The chemical compositions of the slag samples were determined by XRF. The samples were then tested via XRD to confirm the phase of the slag, and field emission scanning electron microscopy with an energy dispersive X-ray spectroscope (FESEM-EDS; MIRA 3, TESCAN Ltd., Czech) was used to obtain the morphology of samples. Transmission electron microscopy (TEM; JEOL, JEM 2100 F) with a lattice resolution of 0.14 nm was used at 200 kV to investigate the crystallography of precipitated ps-BR phase in titanium slag. The specimen was thinned using focused ion beam (FIB; LYRA1, TESCAN Ltd., Czech) milling for TEM analysis.

Results and Discussion

Prediction of physicochemical change of ilmenite slag through thermodynamic simulation

As mentioned before, the type of fluxes was determined considering their effect on the activities of FeO and MgO in ilmenite slag. The carbothermic smelting reduction of FeO in ilmenite slag is represented by Eq. (1).

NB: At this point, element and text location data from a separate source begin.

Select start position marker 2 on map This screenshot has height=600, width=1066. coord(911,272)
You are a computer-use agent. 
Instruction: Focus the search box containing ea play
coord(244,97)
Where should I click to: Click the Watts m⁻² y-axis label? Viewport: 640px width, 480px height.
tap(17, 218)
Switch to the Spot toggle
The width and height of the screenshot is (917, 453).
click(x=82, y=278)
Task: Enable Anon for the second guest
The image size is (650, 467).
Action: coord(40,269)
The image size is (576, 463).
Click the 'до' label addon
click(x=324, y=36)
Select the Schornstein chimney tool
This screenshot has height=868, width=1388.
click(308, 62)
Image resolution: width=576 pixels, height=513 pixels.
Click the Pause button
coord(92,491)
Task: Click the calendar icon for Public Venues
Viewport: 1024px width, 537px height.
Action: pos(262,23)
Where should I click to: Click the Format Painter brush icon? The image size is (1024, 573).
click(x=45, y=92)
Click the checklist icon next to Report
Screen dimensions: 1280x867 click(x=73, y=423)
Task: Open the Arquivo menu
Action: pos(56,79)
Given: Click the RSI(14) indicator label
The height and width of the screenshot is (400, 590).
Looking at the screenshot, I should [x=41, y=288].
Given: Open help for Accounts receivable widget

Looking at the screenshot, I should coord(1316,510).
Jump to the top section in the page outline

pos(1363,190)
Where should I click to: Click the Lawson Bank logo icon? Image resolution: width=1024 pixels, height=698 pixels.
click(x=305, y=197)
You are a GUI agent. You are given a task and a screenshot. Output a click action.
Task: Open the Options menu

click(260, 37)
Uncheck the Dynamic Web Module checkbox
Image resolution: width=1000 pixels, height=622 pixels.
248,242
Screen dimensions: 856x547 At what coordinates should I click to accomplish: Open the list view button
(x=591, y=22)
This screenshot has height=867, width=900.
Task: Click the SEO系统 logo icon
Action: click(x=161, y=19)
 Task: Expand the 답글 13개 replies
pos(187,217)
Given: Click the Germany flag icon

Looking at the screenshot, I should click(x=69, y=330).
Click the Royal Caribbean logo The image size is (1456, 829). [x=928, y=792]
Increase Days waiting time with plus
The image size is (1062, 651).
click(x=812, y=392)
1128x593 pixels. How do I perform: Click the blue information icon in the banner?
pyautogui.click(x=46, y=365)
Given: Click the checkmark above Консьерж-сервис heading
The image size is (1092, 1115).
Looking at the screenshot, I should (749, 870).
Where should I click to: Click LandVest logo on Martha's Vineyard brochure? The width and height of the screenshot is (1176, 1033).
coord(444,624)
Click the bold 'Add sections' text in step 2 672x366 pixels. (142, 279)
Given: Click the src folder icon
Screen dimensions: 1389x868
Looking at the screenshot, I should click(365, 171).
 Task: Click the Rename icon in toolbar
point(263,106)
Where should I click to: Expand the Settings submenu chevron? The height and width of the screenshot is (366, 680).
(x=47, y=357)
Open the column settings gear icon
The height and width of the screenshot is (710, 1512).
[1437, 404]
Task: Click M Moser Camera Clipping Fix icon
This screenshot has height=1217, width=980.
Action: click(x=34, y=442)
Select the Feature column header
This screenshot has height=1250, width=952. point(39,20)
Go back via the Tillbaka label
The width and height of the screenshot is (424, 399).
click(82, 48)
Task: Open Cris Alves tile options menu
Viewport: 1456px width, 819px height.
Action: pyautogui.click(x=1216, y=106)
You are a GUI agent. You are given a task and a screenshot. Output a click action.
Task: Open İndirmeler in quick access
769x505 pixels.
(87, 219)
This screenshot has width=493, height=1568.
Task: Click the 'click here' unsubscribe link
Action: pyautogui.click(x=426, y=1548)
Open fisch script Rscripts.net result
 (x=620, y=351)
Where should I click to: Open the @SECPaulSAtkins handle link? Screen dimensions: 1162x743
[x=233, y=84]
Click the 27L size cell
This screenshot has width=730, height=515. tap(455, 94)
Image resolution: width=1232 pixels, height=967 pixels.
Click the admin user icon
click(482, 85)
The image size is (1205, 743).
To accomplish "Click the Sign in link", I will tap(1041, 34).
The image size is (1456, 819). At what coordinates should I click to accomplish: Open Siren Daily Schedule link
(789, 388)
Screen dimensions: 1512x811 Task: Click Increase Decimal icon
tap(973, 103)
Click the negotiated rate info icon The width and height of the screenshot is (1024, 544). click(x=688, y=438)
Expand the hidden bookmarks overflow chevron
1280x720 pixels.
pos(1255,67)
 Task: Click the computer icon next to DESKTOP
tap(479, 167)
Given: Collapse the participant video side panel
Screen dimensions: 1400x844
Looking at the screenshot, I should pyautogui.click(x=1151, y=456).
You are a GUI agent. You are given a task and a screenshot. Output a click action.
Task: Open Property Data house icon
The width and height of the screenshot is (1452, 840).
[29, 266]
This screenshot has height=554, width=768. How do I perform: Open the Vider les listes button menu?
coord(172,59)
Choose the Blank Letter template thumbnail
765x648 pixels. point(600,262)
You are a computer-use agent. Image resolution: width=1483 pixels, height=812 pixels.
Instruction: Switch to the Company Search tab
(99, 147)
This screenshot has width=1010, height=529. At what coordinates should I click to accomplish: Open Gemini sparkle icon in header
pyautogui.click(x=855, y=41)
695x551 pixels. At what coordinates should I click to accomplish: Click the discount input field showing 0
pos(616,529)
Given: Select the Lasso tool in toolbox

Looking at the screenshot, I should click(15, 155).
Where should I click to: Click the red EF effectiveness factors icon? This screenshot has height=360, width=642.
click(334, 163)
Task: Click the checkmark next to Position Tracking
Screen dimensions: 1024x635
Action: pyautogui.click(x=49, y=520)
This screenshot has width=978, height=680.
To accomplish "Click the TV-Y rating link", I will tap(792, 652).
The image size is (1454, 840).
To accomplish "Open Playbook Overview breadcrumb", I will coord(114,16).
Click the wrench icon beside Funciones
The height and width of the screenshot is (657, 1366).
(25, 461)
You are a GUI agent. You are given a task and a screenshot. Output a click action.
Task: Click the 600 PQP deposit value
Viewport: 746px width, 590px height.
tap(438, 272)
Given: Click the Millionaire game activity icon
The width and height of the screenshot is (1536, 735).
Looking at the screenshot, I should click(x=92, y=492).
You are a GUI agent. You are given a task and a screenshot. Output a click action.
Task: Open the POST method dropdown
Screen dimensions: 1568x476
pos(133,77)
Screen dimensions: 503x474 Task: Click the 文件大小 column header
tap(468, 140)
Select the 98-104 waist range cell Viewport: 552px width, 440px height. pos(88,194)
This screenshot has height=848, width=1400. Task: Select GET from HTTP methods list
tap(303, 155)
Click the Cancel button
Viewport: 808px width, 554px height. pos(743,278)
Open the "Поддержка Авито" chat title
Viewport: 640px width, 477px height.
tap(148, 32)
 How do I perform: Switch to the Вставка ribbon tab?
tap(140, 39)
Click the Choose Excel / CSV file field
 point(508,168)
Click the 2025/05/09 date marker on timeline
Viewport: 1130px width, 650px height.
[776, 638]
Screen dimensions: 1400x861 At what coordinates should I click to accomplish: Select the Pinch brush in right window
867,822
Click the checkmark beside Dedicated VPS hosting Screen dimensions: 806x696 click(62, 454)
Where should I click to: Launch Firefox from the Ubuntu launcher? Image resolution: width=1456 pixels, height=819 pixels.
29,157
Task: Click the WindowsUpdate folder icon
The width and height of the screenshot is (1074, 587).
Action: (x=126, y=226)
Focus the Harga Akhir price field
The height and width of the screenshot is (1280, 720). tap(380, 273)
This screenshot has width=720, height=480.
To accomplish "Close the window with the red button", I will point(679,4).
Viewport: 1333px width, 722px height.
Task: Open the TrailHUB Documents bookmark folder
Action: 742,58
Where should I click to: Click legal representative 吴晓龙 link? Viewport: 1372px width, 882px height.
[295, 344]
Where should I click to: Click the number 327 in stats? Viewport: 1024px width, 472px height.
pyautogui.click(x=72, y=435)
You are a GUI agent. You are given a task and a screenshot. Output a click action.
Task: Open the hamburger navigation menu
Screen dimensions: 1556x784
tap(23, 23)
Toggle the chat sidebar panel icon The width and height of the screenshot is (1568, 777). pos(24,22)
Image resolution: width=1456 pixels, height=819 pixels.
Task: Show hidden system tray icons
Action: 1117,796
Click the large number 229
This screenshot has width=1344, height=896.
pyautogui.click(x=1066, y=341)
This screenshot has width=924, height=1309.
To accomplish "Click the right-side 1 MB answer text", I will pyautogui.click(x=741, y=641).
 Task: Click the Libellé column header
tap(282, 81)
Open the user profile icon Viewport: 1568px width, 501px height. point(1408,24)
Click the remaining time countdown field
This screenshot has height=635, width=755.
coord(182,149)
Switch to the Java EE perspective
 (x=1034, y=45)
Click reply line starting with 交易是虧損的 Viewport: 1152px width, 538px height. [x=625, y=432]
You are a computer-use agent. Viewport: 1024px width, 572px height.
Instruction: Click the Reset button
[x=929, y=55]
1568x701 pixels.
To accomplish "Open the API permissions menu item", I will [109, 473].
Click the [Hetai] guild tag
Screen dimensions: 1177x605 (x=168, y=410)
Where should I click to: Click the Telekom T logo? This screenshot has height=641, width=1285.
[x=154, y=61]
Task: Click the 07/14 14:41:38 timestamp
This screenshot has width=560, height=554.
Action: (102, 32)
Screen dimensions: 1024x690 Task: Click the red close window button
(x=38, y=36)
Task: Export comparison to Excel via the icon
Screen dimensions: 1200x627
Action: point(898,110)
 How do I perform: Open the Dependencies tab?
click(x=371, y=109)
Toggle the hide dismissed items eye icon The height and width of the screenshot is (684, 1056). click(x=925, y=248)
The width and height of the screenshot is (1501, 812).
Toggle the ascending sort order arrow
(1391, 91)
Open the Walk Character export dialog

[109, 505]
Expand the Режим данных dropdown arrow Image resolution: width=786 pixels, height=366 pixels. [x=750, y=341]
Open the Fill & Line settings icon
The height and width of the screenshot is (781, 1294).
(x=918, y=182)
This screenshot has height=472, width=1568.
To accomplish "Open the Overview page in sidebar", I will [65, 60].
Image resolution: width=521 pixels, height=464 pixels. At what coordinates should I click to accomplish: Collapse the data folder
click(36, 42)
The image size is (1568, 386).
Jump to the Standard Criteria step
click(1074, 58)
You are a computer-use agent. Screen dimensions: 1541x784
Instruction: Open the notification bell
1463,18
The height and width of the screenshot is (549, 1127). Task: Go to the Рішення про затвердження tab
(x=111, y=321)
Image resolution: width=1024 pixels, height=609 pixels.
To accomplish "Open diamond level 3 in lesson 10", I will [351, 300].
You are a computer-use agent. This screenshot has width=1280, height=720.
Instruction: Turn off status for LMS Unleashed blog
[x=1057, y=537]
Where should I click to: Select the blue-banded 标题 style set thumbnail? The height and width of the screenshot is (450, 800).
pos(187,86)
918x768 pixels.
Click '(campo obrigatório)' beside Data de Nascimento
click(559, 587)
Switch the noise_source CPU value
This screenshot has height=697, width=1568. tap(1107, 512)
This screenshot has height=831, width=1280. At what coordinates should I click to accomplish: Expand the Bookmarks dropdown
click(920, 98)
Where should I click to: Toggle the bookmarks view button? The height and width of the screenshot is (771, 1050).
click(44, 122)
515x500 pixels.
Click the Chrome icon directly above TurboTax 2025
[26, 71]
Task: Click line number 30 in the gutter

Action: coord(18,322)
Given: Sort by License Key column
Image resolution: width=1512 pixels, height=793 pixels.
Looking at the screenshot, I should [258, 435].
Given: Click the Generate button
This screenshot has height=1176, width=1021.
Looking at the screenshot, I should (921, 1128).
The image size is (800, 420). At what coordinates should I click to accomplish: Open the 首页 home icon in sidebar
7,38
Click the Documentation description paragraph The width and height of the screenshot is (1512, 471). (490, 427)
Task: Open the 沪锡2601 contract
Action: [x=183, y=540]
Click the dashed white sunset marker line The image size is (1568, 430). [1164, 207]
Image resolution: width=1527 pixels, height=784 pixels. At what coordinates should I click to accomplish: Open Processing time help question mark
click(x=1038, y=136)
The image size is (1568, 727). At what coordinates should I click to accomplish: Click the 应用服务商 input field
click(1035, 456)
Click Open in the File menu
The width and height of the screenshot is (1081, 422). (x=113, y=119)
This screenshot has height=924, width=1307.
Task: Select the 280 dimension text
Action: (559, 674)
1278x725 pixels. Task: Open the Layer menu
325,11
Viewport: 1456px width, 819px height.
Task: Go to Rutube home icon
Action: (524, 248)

$$({\rm{FeO}})+{\rm{C}}({\rm{s}})={\rm{Fe}}({\rm{l}})+{\rm{CO}}({\rm{g}})$$

(1)

Hence, when FeO activity is high, the driving force of forward reaction is stronger, leading to TiO₂-enrichment in the slag. Therefore, to increase the activity of FeO, the strong alkaline basic oxide such as Na₂O was considered as catalytic fluxing agent.

Alternatively, the activity of MgO should be considered, because the incorporation of Mg²⁺ ion into the ps-BR phase, i.e., the formation of magnesium-based M₃O₅ phase (MgTi₂O₅) by Eq. (2)²⁷, sharply increases the melting point and thus viscosity of slag.

$$({\rm{MgO}})+2({{\rm{TiO}}}_{2})={{\rm{MgTi}}}_{2}{{\rm{O}}}_{5}({\rm{s}})$$

(2)

It could be an obstacle for further reaction of TiO₂-enrichment in ilmenite slag. Thus, the strong acidic oxide such as SiO₂ was considered as potential fluxing agent to decrease the activity of MgO in the slag.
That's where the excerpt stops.